In caso di successiva fruizione delle ferie che renda privo di causa il versamento precedente, il contributo versato sulla quota relativa al compenso ferie non è più dovuto e il datore di lavoro deve procedere al recupero degli importi versati indebitamente. Il relativo compenso deve essere portato in diminuzione dell’imponibile dell’anno (o del mese) al quale era stato attribuito in precedenza.

Dal punto di vista della prescrizione, l’ente previdenziale segnala che l’effettiva fruizione delle ferie, che rende il versamento precedente privo di causa, costituisce l’evento costitutivo dell’indebito: solo da quel momento decorre il termine di prescrizione per l’azione di ripetizione a carico del datore di lavoro.

Fringe benefit: regole per il conguaglio contributivo

Nel caso in cui, in sede di conguaglio, il valore complessivo dei fringe benefit superi i limiti previsti per il periodo d’imposta 2025, il datore di lavoro deve assoggettare a contribuzione l’intero valore dei beni o servizi e non soltanto la quota eccedente.

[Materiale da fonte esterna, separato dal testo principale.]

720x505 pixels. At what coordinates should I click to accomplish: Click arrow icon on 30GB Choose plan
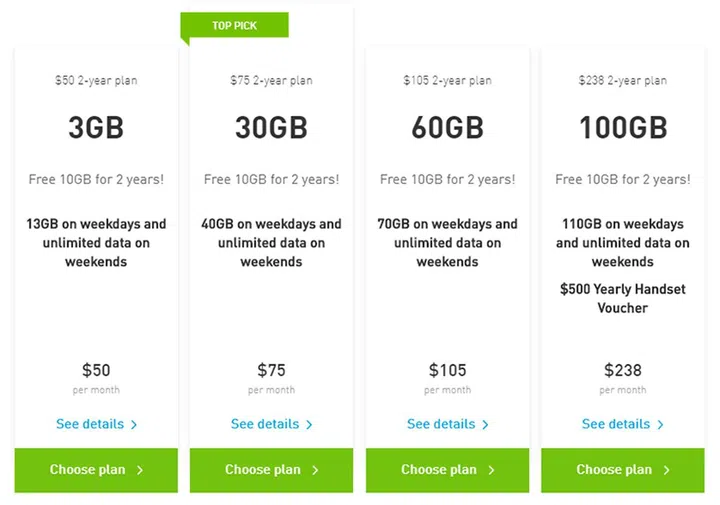315,470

Per determinare il superamento dei limiti occorre considerare anche i beni o i servizi eventualmente erogati da precedenti datori di lavoro nello stesso periodo d’imposta.

Ai soli fini previdenziali, se il limite è superato, il datore di lavoro che esegue il conguaglio versa contributi soltanto sul valore dei fringe benefit da lui erogati, mentre la disciplina fiscale può comportare trattenute diverse (ad esempio l’Irpef anche su benefici erogati da precedenti datori di lavoro).

Per le operazioni di conguaglio contributivo il datore di lavoro deve seguire le seguenti modalità operative:

1) Portare in aumento della retribuzione imponibile del mese cui si riferisce la denuncia l’importo dei fringe benefit corrisposti nel periodo d’imposta 2025 e non assoggettati a contribuzione durante l’anno qualora, anche a seguito di cumulo con quanto erogato dal precedente datore di lavoro, risultino complessivamente superiori a €1.000 o a €2.000 per i lavoratori con figli a carico.

2) Trattenere dal lavoratore la differenza della quota di contributo a suo carico che non è stata trattenuta nel corso dell’anno.

Se, in sede di conguaglio, il valore dei beni o servizi risulta invece inferiore al limite, non essendo possibile portare l’importo in diminuzione dell’imponibile già dichiarato, il datore di lavoro dovrà recuperare la contribuzione versata sul differenziale.

Conguagli relativi ai versamenti del Tfr al Fondo di Tesoreria

Le quote di Tfr dovute dalle aziende e destinate alle disposizioni previste dalla legge 296/2006 devono essere versate mensilmente al Fondo di Tesoreria, salvo la possibilità di effettuare un conguaglio a fine anno o alla cessazione del rapporto di lavoro.

In sede di conguaglio le aziende sono tenute a regolare eventuali differenze a debito o a credito relative alle somme versate mensilmente al Fondo di Tesoreria e ad aggiornare le misure compensative conseguenti. Ciò comporta l’obbligo di verificare riscontri contabili e documentali, nonché di conservare evidenze utili per eventuali controlli successivi.

Per ridurre il rischio di errori e contenziosi, è opportuno che i datori di lavoro adottino procedure interne chiare per la gestione delle rettifiche retributive e contributive, mantengano una documentazione cronologica delle decisioni di pagamento e aggiornino tempestivamente le denunce mensili nel flusso UniEmens.